Collected data
☆ ☆ ☆ ☆ ☆

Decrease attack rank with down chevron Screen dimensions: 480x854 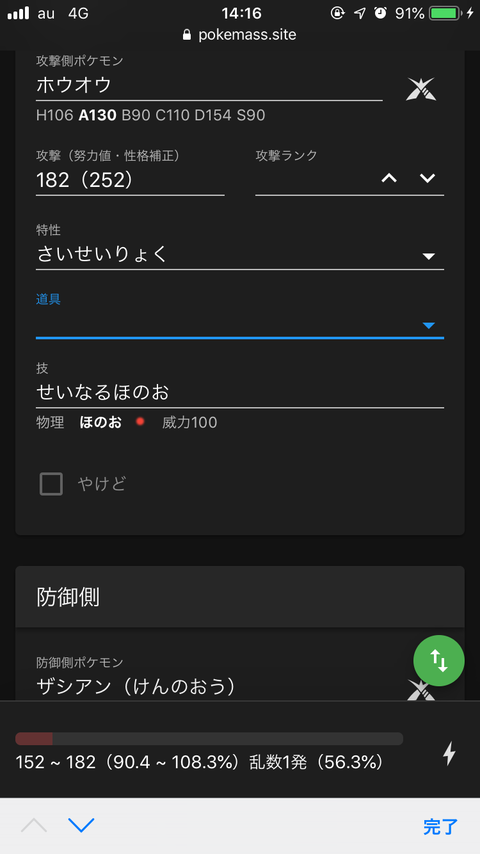click(x=428, y=178)
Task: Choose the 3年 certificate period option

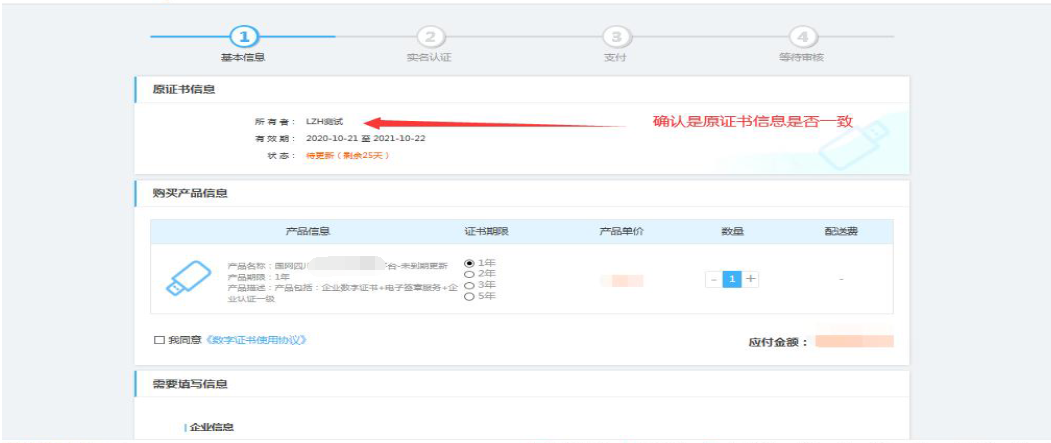Action: [470, 284]
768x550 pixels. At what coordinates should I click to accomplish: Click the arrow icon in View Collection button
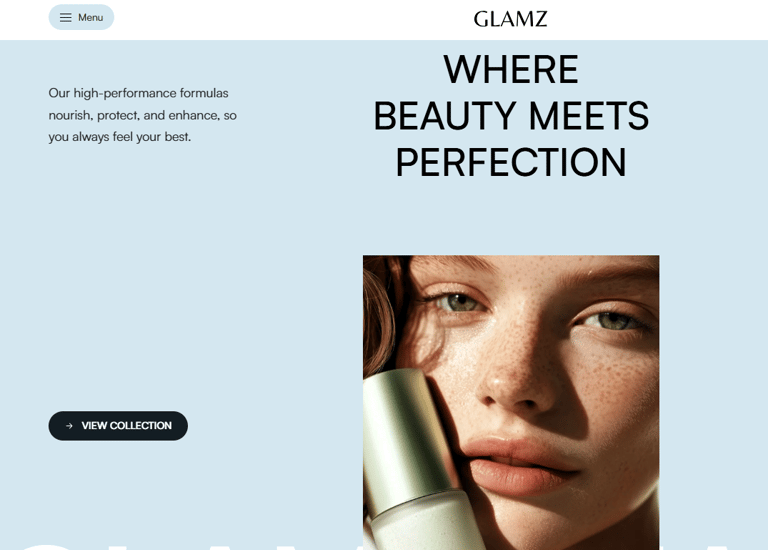point(69,426)
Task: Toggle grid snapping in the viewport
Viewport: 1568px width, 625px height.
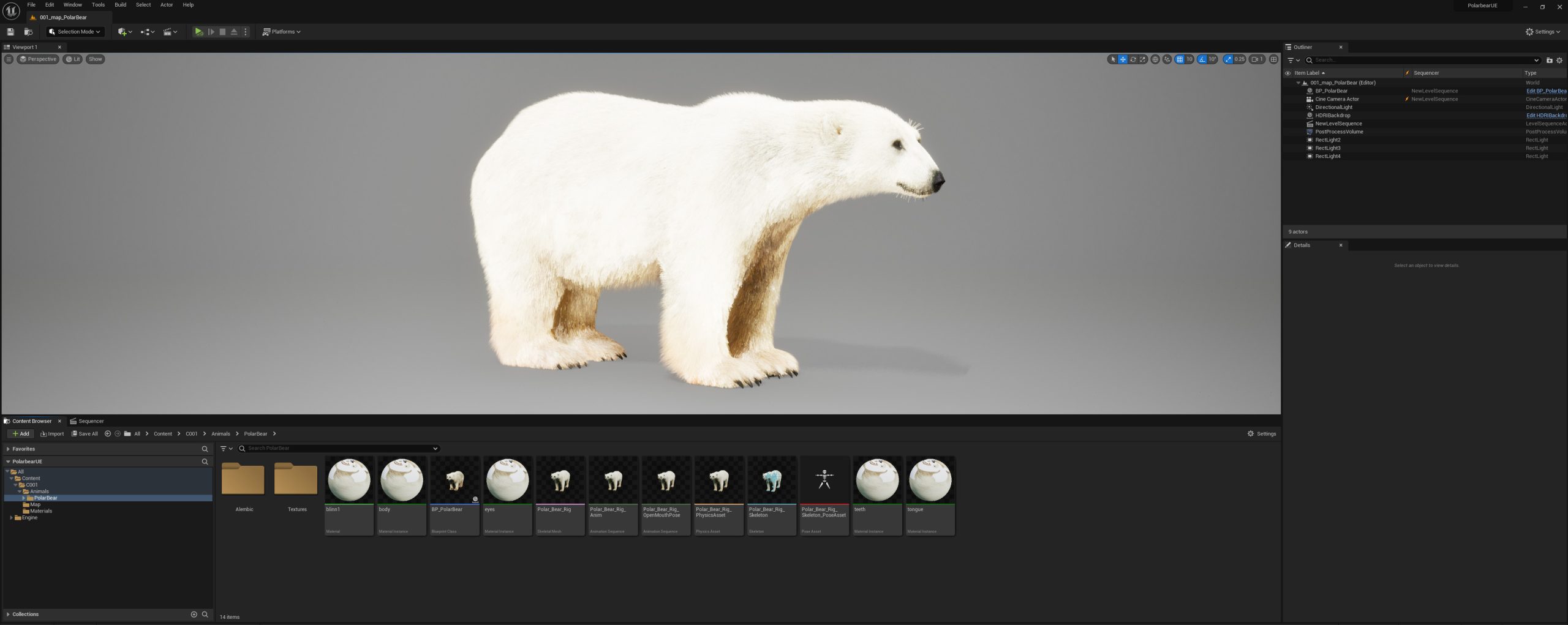Action: click(x=1179, y=59)
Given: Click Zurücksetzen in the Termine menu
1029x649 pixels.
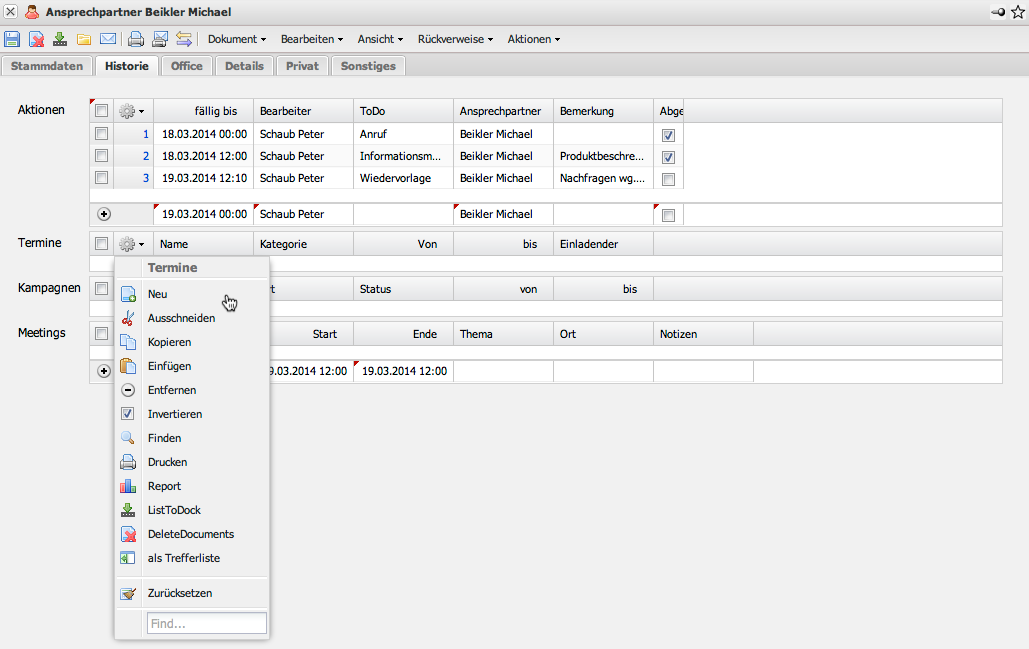Looking at the screenshot, I should click(180, 593).
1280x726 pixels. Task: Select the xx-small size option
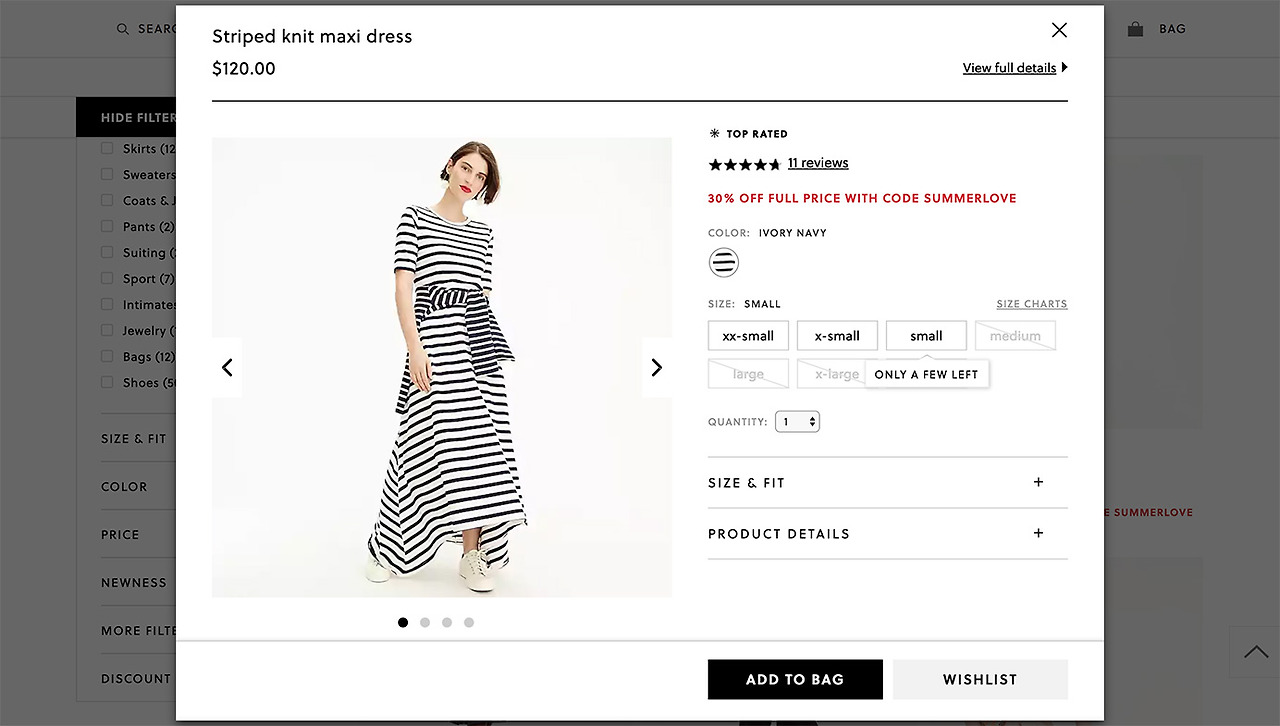(748, 336)
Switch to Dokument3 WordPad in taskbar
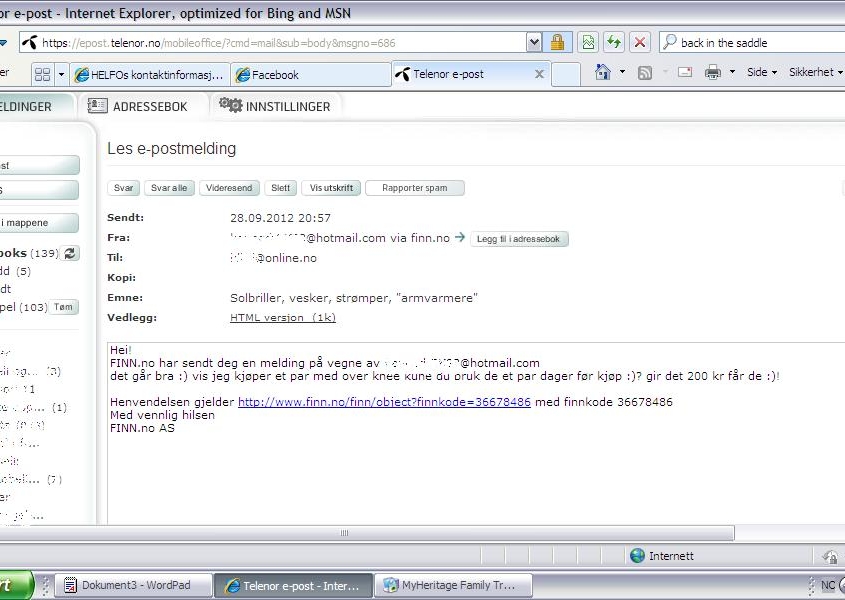The image size is (845, 600). [135, 585]
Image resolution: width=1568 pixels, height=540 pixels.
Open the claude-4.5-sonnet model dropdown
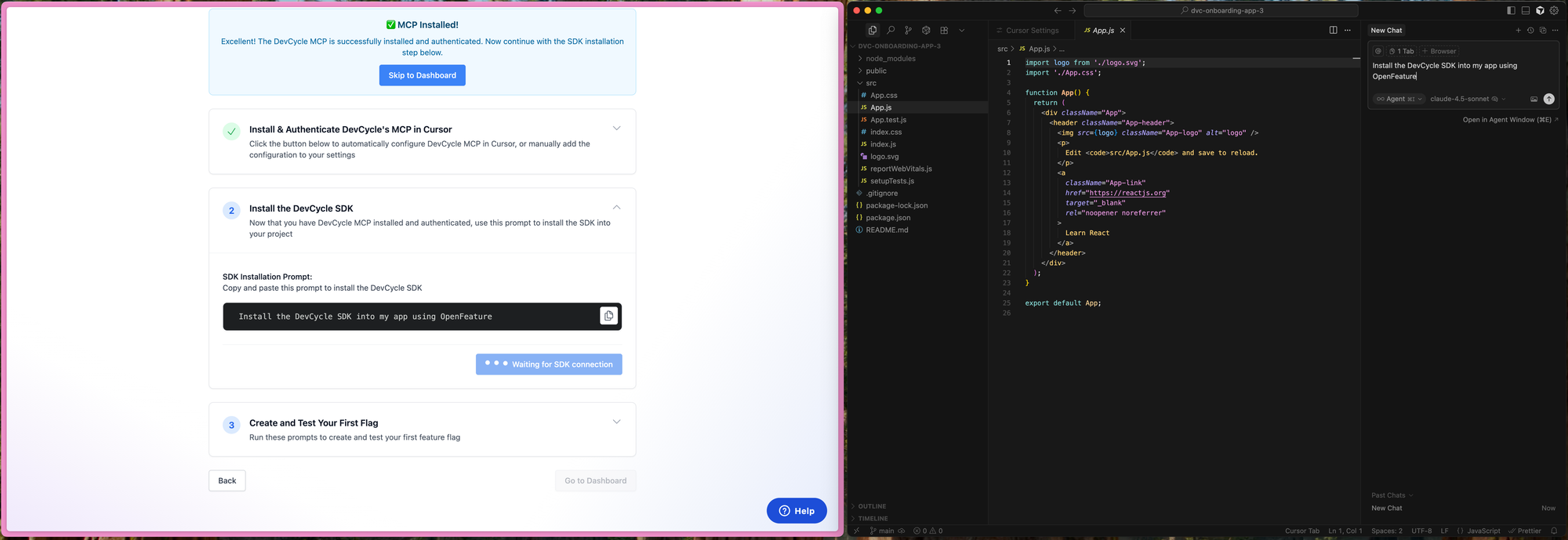click(x=1463, y=100)
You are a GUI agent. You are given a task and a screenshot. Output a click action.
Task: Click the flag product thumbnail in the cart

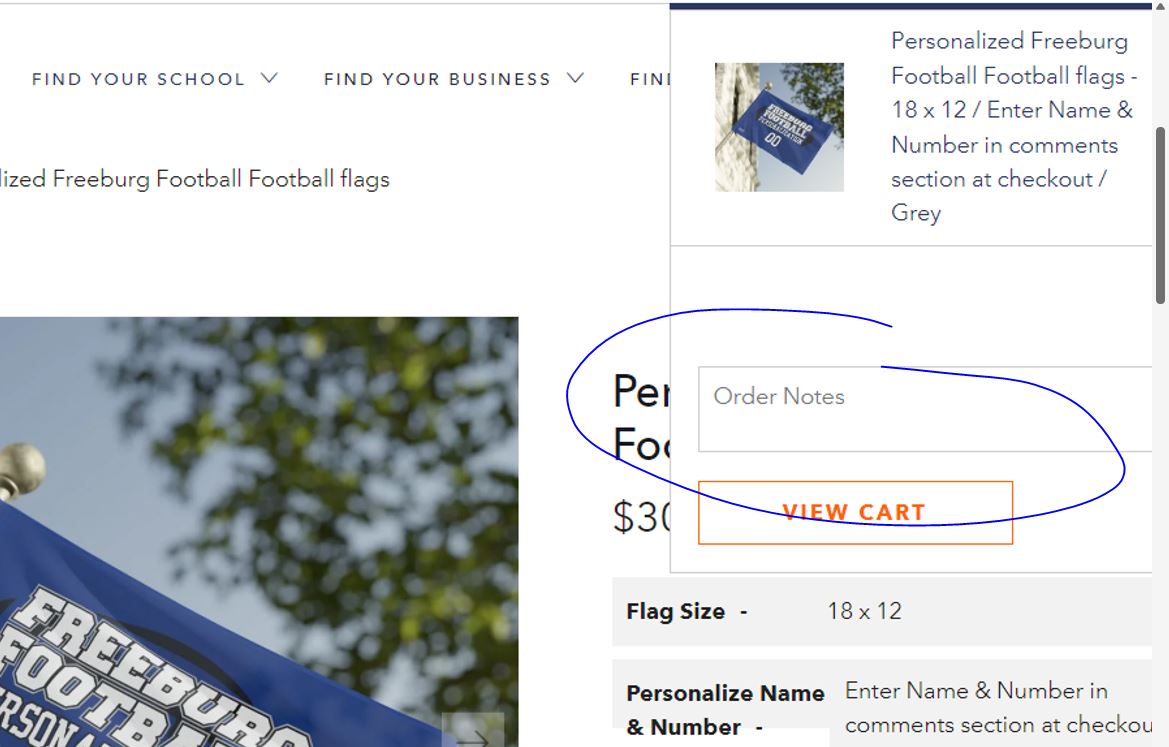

☆ ☆ ☆ ☆ ☆

Could you set down nothing but the lines from the one containing "Given: Click Zurücksetzen in the Termine menu" through the last line of the records above, both ends included, exactly as given and free of pictures?

◆ **Final answer**:
Given: Click Zurücksetzen in the Termine menu
1029x649 pixels.
Looking at the screenshot, I should click(180, 593).
1280x726 pixels. Task: Select the xx-small size option
(748, 336)
Switch to Dokument3 WordPad in taskbar
The image size is (845, 600). [135, 585]
Image resolution: width=1568 pixels, height=540 pixels.
Open the claude-4.5-sonnet model dropdown
click(x=1463, y=100)
You are a GUI agent. You are given a task and a screenshot. Output a click action.
Task: Click the flag product thumbnail in the cart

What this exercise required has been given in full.